Can you render the material as a JSON list of strings, one per line with blank lines omitted, starting at the first line and ending at the line containing "Action: [28, 60]"?
## BEGIN
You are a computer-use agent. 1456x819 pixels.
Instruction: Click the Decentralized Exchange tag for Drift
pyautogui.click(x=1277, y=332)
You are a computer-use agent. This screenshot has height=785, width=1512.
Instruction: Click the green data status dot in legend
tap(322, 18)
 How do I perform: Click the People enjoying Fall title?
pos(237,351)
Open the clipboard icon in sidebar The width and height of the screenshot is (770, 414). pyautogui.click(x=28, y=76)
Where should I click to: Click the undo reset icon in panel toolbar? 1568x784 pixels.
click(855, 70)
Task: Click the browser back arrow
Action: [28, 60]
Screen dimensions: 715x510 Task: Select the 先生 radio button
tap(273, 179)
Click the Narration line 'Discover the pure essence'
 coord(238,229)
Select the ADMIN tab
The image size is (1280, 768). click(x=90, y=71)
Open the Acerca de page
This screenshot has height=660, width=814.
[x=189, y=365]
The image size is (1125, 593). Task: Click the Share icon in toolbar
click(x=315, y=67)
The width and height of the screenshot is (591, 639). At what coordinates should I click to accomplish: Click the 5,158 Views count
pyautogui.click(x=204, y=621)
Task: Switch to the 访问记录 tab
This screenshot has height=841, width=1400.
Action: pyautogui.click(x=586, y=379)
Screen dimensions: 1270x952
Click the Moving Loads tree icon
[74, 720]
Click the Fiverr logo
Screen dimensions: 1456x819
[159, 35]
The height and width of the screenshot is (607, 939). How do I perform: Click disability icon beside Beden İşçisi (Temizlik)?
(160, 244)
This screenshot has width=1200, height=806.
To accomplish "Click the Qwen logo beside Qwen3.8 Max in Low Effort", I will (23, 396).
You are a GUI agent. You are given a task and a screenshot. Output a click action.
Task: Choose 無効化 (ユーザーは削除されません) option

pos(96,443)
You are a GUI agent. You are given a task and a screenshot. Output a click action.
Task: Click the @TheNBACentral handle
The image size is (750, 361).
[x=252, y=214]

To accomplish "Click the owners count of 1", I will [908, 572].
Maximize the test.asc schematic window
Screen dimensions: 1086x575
## END
— Expected answer —
[
  "You are a computer-use agent. 1456x819 pixels.",
  "Instruction: Click the Decentralized Exchange tag for Drift",
  "pyautogui.click(x=1277, y=332)",
  "You are a computer-use agent. This screenshot has height=785, width=1512.",
  "Instruction: Click the green data status dot in legend",
  "tap(322, 18)",
  " How do I perform: Click the People enjoying Fall title?",
  "pos(237,351)",
  "Open the clipboard icon in sidebar The width and height of the screenshot is (770, 414). pyautogui.click(x=28, y=76)",
  "Where should I click to: Click the undo reset icon in panel toolbar? 1568x784 pixels.",
  "click(855, 70)",
  "Task: Click the browser back arrow",
  "Action: [28, 60]"
]